Hands On With LG’s G Watch R

Does a wristwatch have to be round? What advantage does it actually bestow over a square or rectangle or any other shape? LG’s G Watch R improves in that sense from the original G Watch with a rounded OLED face, but it makes a number of compromises to get there. Despite those compromises, it’s still probably the most well-rounded Android Wear smartwatch of the current lot.

The G Watch R is LG’s second Android Wear smartwatch, joining the original G Watch which I’ve been wearing almost daily for a couple of months. (I didn’t bring it to IFA with me because I didn’t want to bring the charger too, but more on that later.) It, like the Moto 360 announced quite some time before it at the debut of Android Wear, uses a round OLED display, with a quoted resolution of 320×320 pixels. I’m not entirely sure how you can quote that number as gospel, since on a round face there’s only going to be a single horizontal and vertical line at which you get that full 320 pixels, but hey.

Wearing it for a few minutes at IFA 2014, my first thought with the G Watch R was how chunky it was. It’s the Casio G-Shock of the Android Wear world, with a thick chamfered bezel and bold fonts and a milled, black-painted metal finish. It’s also quite thick, very roughly the same dimensions as the large case MVMT watch I compared it to. It feels comfortable to wear, but I’m used to large watches in the first place, so more dainty hands might find it uncomfortable or unreasonably oversized.

LG specced out the G Watch R with an OLED display, and a non-standard one at that. The display is actually pretty good, and unlike the Moto 360’s cut-off shape the G Watch R is properly circular. There is some aliasing on the edge of the display due to the relatively low resolution — zig-zagging around the outer line of the screen — but it’s not a big deal and doesn’t detract from the experience of actually using the smartwatch for every task it was made for.

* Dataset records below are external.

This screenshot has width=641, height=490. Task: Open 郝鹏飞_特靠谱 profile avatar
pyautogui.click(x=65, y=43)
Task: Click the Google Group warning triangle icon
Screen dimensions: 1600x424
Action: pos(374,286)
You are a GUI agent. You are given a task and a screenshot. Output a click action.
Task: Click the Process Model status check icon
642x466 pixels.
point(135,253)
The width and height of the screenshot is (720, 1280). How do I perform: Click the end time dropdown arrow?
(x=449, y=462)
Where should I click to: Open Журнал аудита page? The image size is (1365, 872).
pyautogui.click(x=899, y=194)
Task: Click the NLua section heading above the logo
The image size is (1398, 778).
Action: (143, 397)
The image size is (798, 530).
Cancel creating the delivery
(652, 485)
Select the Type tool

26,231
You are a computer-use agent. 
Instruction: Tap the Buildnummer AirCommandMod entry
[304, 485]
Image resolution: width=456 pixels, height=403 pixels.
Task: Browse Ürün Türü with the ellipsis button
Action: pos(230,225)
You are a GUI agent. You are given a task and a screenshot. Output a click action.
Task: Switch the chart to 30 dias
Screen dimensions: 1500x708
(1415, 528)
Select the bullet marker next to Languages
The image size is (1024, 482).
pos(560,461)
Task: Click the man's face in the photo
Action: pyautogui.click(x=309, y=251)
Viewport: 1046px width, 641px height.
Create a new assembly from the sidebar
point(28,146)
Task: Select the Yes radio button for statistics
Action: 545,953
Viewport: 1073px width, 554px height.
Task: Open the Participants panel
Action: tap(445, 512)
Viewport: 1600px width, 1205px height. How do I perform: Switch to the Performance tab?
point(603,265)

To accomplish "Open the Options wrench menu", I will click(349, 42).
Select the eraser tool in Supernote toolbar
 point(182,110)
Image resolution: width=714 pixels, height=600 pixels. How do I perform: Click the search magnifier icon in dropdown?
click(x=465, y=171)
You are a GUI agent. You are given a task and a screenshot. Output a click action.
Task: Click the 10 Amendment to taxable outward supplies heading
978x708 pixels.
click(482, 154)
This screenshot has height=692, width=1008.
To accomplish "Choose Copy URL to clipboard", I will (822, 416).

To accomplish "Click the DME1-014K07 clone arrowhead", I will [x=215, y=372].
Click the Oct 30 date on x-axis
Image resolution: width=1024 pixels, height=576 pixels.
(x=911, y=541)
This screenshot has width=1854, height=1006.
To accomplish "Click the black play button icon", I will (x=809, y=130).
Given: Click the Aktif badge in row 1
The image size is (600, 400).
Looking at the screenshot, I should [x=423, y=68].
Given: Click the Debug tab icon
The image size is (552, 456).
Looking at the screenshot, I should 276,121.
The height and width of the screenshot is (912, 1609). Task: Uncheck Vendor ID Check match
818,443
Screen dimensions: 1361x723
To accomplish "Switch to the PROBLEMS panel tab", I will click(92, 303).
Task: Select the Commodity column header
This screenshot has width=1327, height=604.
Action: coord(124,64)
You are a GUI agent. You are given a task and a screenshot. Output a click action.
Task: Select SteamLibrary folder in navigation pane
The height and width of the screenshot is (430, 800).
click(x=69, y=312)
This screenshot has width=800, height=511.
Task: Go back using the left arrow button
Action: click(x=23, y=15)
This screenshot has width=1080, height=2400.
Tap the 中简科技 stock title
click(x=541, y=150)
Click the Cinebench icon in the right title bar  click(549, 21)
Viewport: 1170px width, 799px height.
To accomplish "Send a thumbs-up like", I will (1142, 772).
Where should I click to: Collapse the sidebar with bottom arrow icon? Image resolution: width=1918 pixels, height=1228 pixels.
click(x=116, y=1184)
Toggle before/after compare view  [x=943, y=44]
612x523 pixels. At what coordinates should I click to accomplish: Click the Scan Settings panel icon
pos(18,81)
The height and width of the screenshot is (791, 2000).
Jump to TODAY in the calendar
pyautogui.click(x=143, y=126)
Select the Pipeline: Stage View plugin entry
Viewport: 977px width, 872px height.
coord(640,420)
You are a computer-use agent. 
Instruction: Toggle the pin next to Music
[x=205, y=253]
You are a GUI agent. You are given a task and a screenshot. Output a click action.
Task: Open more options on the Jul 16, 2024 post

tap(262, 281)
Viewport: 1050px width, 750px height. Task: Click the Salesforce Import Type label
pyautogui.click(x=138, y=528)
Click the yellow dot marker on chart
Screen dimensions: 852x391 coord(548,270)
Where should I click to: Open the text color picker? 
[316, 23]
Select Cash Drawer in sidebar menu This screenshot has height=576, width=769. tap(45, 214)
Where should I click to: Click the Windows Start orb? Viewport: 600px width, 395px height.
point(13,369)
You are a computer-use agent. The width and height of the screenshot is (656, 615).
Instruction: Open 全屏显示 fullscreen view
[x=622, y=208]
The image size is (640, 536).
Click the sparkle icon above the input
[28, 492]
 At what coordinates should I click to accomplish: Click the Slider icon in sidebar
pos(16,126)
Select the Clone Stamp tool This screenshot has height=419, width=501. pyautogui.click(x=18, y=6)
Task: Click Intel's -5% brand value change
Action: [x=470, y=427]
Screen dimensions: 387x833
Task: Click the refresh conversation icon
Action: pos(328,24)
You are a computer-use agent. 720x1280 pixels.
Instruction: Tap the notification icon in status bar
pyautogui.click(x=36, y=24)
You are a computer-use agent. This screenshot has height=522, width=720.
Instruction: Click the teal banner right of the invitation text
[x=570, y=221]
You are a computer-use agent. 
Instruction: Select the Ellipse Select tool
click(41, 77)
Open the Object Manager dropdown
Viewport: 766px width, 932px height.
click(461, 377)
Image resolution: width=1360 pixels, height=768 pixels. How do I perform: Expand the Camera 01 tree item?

At IFA, LG went to pains to show off the different watch strap options that the G Watch R’s standard 22mm pin strap setup allows for. Tan leather goes well with the R’s black case and default silvered-black chronograph watch face, although you will look like a diver or someone who races yachts for a living. The overall experience I had with the G Watch R’s hardware was positive, and a lot of that comes down to the smartphone- or tablet-grade processor inside the smartwatch that is keeping everything running smoothly.

The G Watch R has a microUSB port on the side of its bundled magnetic conductive-pin charger, so while it may have a pitiful “all day” (all of one day, and that’s if you’re lucky) battery like every other smartwatch, you can charge it when you’re sitting at your desk at work. It doesn’t have the Moto 360’s pretty chrome looks, but it also has an extra third of battery capacity more than the Moto 360 and uses a far, far newer and more energy efficient and more powerful internal processor.

And, of course, like every other Android Wear smartwatch, the G Watch R’s software experience is unadulterated. That’s both a good thing — the control interface and design and integrated features are consistent across every model out there, for one — and a bad thing. At the moment, Android Wear is definitely pretty, but it doesn’t really do much. Voice control needs a fair bit of work, as well. If LG’s G Watch R can evolve with what should hopefully be some pivotal and much-needed updates to the platform it’s working with, then it could be a great novelty device.